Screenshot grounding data
^^^^^^^^
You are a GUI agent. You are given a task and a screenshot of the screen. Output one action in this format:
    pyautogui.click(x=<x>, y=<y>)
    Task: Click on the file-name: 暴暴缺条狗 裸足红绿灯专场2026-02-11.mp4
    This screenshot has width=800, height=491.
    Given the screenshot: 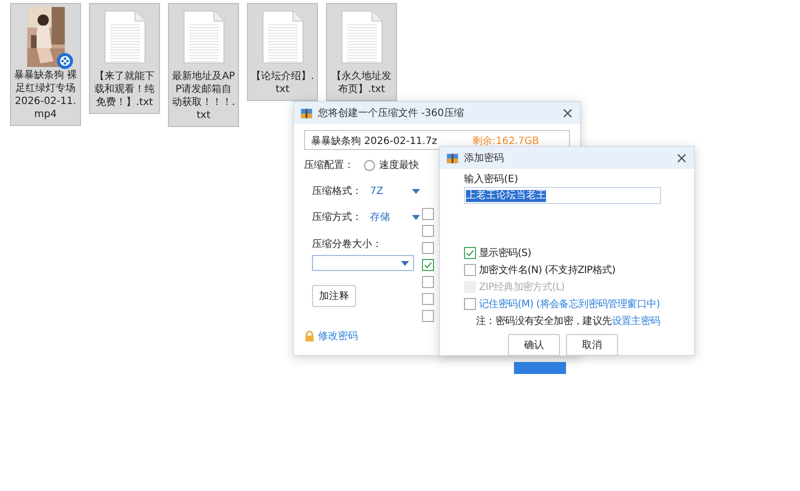 What is the action you would take?
    pyautogui.click(x=46, y=95)
    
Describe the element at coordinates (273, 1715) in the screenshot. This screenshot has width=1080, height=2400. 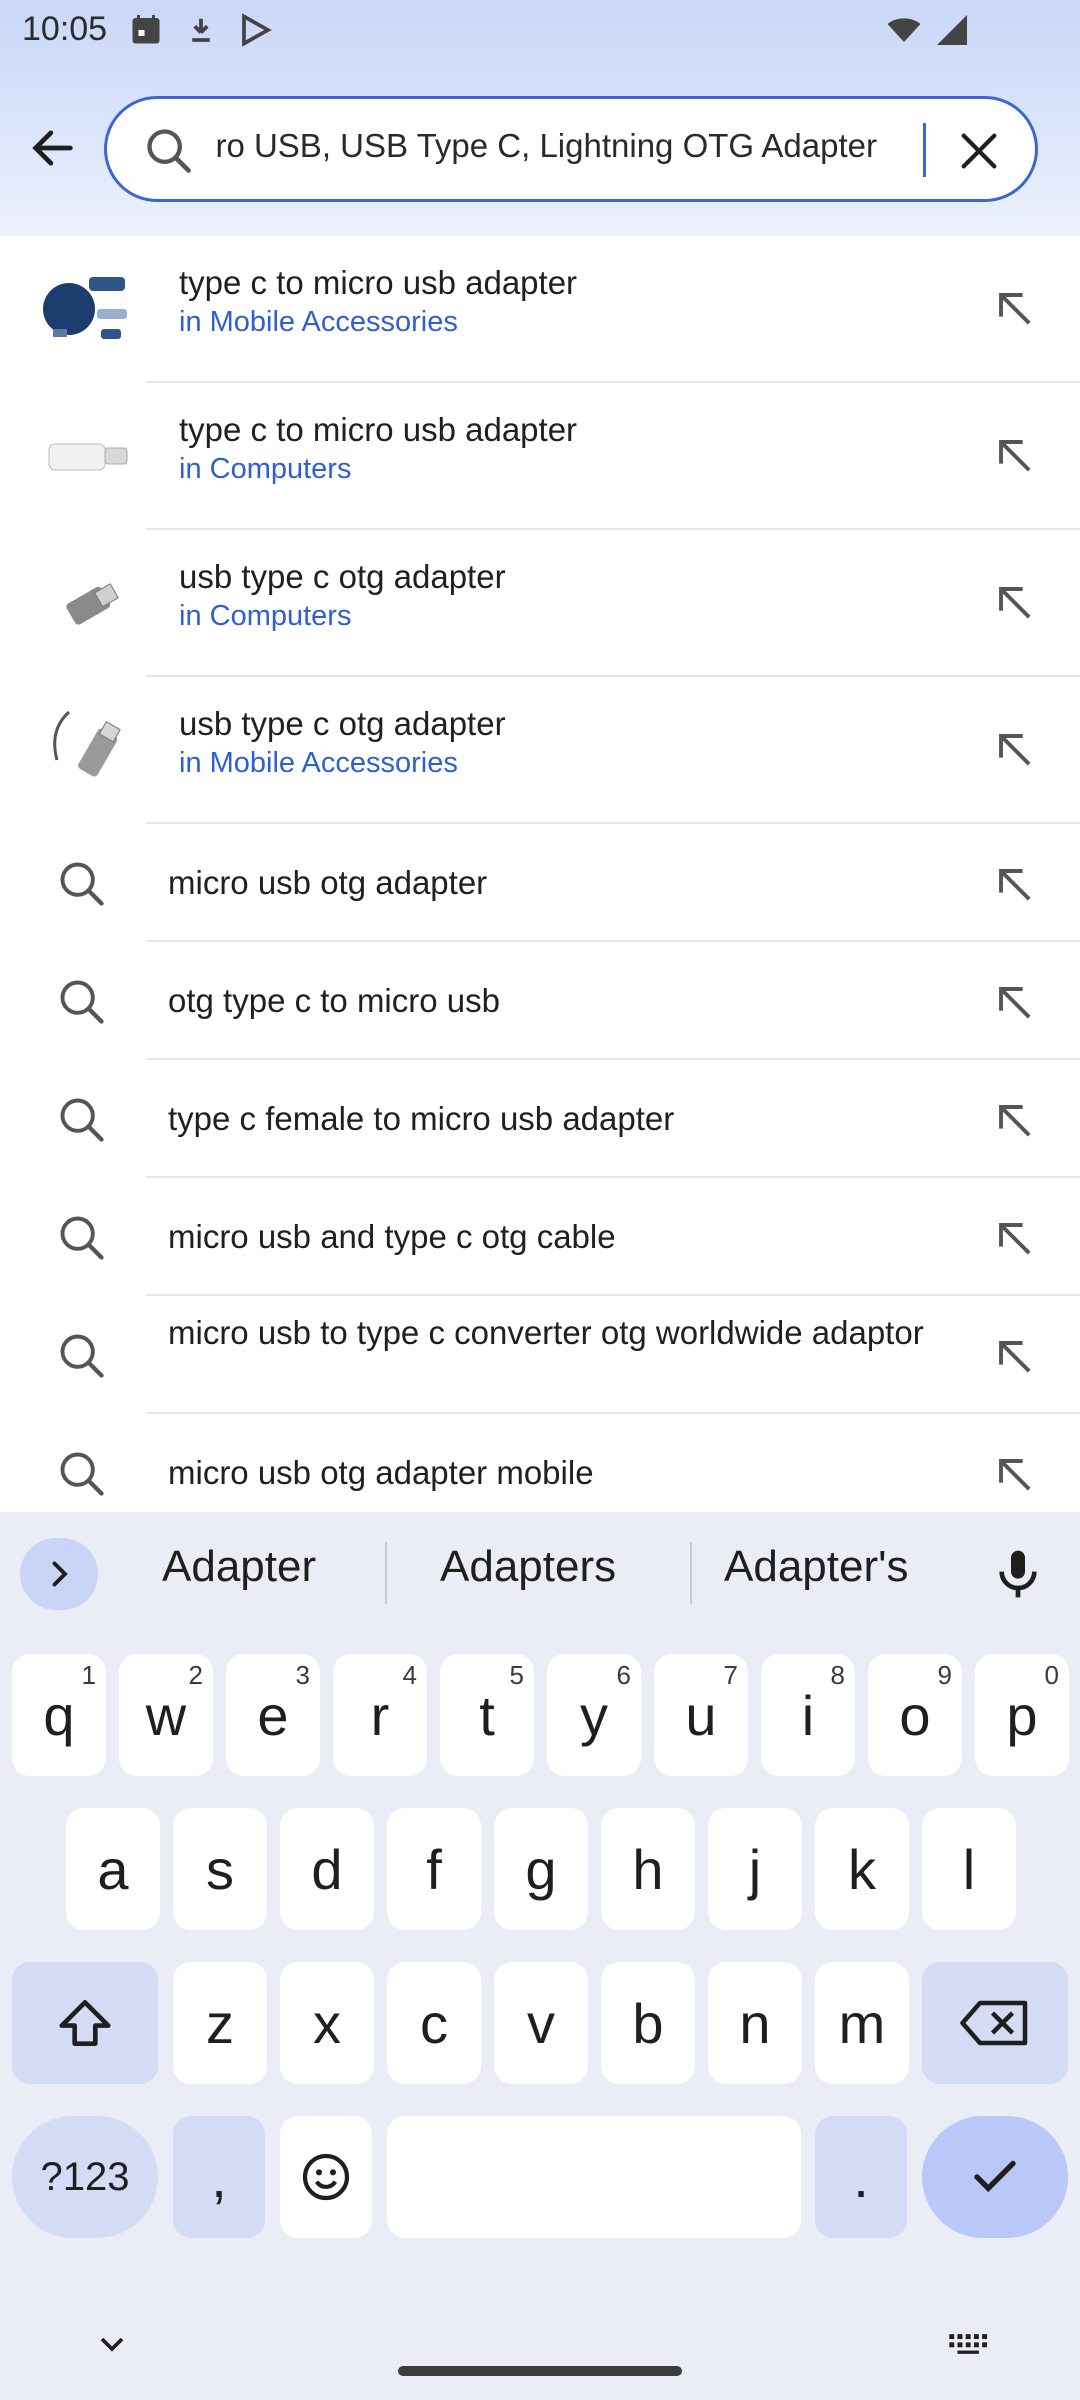
I see `key-e: e3` at that location.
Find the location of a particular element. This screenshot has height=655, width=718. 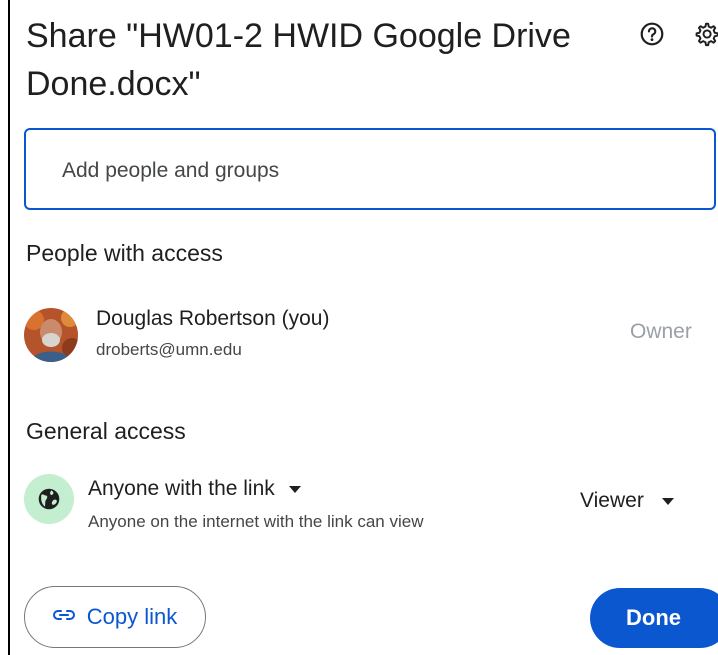

copy-link-label: Copy link is located at coordinates (132, 616).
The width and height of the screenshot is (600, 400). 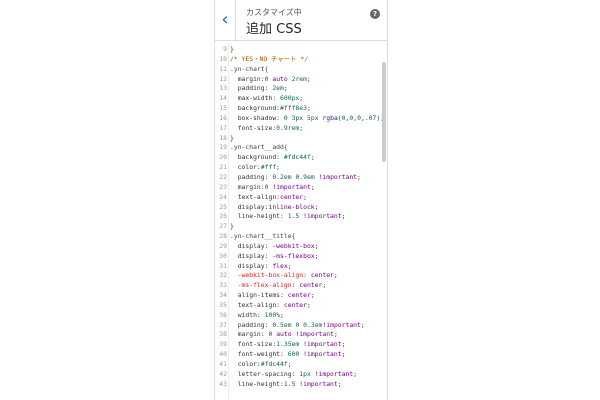 I want to click on back-button: ‹, so click(x=226, y=20).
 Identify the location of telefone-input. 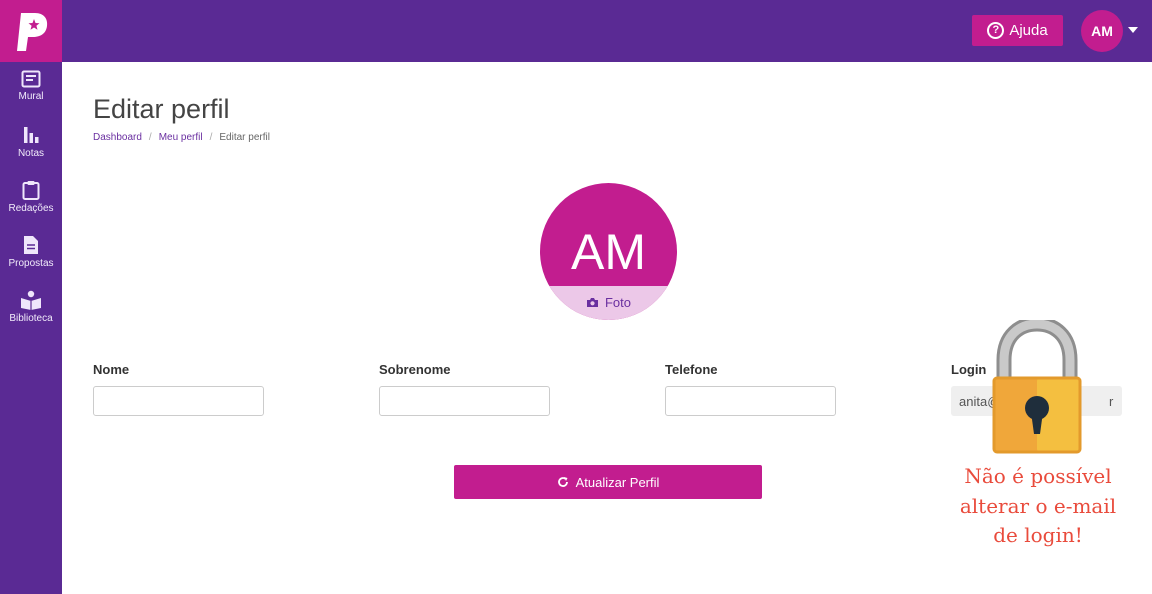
^^^^^^^^
Give the lines of the items from the line with "Describe the element" to the line with "at that location." as a JSON list of strings, one string per line and with blank lines skipped. Leave the pictures out.

[
  "Describe the element at coordinates (273, 1715) in the screenshot. This screenshot has width=1080, height=2400. ",
  "I see `key-e: e3` at that location."
]